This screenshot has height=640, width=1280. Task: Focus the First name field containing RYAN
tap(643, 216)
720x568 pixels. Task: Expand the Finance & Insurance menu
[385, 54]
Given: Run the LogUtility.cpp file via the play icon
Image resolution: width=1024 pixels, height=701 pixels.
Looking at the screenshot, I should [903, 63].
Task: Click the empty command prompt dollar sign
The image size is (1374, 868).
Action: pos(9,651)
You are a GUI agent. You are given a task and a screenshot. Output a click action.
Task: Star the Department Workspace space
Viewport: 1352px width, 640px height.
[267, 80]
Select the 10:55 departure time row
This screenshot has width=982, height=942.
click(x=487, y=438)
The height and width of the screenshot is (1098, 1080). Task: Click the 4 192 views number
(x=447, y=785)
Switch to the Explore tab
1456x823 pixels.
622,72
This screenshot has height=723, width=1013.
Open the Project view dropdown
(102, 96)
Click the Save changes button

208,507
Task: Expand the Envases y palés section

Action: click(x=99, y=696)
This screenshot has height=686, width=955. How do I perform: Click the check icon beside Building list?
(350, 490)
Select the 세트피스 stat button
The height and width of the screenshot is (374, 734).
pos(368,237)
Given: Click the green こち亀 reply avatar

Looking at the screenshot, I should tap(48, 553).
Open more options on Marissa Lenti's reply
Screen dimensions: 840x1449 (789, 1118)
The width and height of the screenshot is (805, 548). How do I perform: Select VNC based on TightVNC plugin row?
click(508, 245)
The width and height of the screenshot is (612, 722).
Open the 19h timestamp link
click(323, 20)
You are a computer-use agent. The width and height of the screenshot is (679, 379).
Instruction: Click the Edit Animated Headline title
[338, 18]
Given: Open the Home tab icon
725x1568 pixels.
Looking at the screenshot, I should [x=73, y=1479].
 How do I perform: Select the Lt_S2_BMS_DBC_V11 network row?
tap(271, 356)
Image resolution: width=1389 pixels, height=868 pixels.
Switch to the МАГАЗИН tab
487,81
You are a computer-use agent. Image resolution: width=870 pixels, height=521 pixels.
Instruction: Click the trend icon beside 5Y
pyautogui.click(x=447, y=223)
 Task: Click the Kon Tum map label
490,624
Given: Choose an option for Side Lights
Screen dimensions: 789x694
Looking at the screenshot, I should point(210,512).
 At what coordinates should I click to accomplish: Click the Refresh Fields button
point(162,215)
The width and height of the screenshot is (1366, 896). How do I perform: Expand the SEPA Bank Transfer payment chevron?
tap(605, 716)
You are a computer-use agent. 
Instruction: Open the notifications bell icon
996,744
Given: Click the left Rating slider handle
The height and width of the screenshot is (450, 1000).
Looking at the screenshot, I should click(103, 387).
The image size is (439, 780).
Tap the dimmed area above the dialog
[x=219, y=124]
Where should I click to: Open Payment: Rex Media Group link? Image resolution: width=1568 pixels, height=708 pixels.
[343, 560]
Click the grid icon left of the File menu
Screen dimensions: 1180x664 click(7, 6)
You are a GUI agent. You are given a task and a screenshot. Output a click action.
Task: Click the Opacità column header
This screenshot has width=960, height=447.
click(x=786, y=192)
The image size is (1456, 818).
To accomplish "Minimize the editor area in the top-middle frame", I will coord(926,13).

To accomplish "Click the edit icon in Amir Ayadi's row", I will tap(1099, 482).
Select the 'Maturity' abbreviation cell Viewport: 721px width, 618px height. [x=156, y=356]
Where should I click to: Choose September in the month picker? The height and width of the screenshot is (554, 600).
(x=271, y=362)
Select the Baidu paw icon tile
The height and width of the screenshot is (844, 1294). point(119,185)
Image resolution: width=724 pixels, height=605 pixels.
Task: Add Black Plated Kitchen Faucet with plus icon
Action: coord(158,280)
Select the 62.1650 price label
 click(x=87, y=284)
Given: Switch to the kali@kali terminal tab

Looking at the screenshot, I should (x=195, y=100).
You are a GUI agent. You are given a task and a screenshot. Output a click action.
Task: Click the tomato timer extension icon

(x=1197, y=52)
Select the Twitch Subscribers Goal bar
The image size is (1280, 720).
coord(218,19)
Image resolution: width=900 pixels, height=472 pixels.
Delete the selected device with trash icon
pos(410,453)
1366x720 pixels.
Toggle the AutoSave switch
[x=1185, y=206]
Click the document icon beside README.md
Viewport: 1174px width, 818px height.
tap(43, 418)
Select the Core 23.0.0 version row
+ + +
- [TASK DIRECTIONS] Nothing outside this range should appear: the lines from the start of the listing through the line with "This screenshot has height=723, width=1013.", each reproduced exactly, both ends included.

- [EXERCISE RESULT]
This screenshot has height=640, width=1280. Task: Focus the First name field containing RYAN
tap(643, 216)
720x568 pixels. Task: Expand the Finance & Insurance menu
[385, 54]
Given: Run the LogUtility.cpp file via the play icon
Image resolution: width=1024 pixels, height=701 pixels.
Looking at the screenshot, I should [903, 63].
Task: Click the empty command prompt dollar sign
The image size is (1374, 868).
Action: pos(9,651)
You are a GUI agent. You are given a task and a screenshot. Output a click action.
Task: Star the Department Workspace space
Viewport: 1352px width, 640px height.
[267, 80]
Select the 10:55 departure time row
This screenshot has width=982, height=942.
click(x=487, y=438)
The height and width of the screenshot is (1098, 1080). Task: Click the 4 192 views number
(x=447, y=785)
Switch to the Explore tab
1456x823 pixels.
622,72
This screenshot has height=723, width=1013.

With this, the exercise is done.